Data Processor

A data processor is any organization or person that processes personal data on behalf of a data controller. The processor acts under the controller's instructions and does not determine the purposes or means of processing. This distinction, established primarily by the GDPR, defines different compliance obligations for each role.

Processor vs. Controller

The key difference is decision-making authority:

• A data controller decides why and how personal data is processed (the purposes and means)
• A data processor carries out the processing according to the controller's instructions

For example, a SaaS company that provides email marketing services processes customer email lists on behalf of its clients. The SaaS company is the processor; its clients are the controllers.
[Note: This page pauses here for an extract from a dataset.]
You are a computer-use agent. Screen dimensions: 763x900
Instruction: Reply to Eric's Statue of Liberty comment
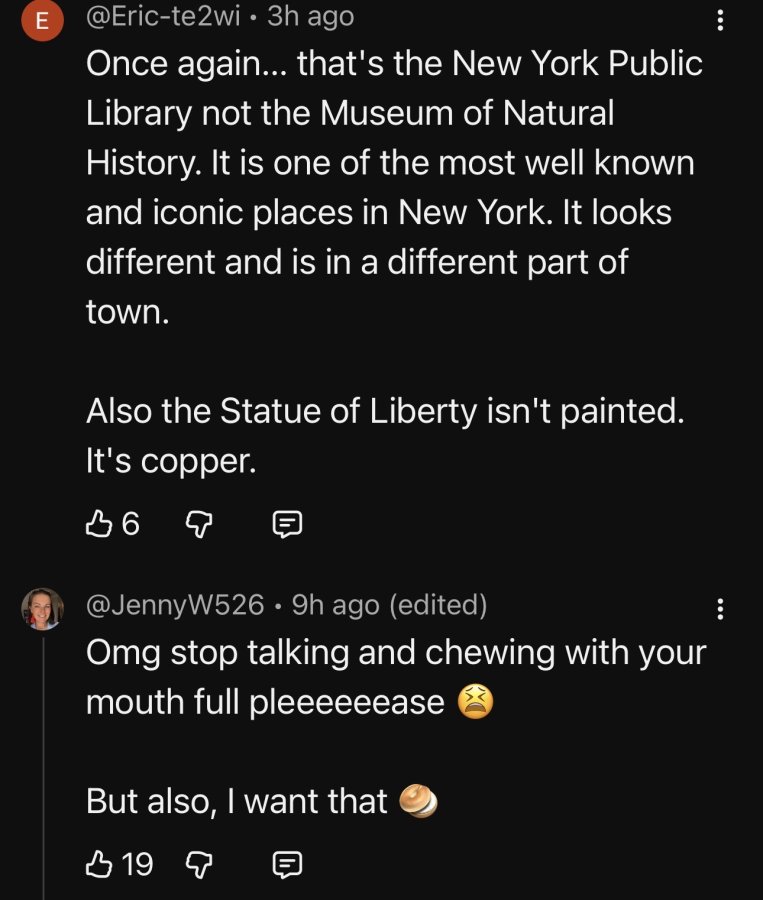pos(286,524)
Processor Obligations Under GDPR

GDPR Article 28 imposes specific requirements on data processors:

• Process only on documented instructions from the controller
• Ensure confidentiality — personnel processing data must be bound by confidentiality obligations
• Implement appropriate security measures in accordance with Article 32
• Engage sub-processors only with the controller's prior written authorization
• Assist the controller with data subject requests, breach notifications, and impact assessments
• Delete or return data at the end of the service relationship
• Submit to audits and inspections by the controller or its designated auditor

Why It Matters

Many SaaS companies function as data processors. If your product handles customer data, you likely have processor obligations under GDPR. Understanding your role is essential for:

• Drafting appropriate data processing agreements (DPAs)
• Implementing the right level of security controls
• Responding correctly to data subject access requests
• Meeting breach notification obligations (processors must notify controllers without undue delay)

SOC 2 reports and ISO 27001 certifications are commonly used by processors to demonstrate their security posture to controllers, reducing the need for individual customer audits.

HIPAA uses similar concepts with "covered entities" (analogous to controllers) and "business associates" (analogous to processors), each with defined obligations under a Business Associate Agreement.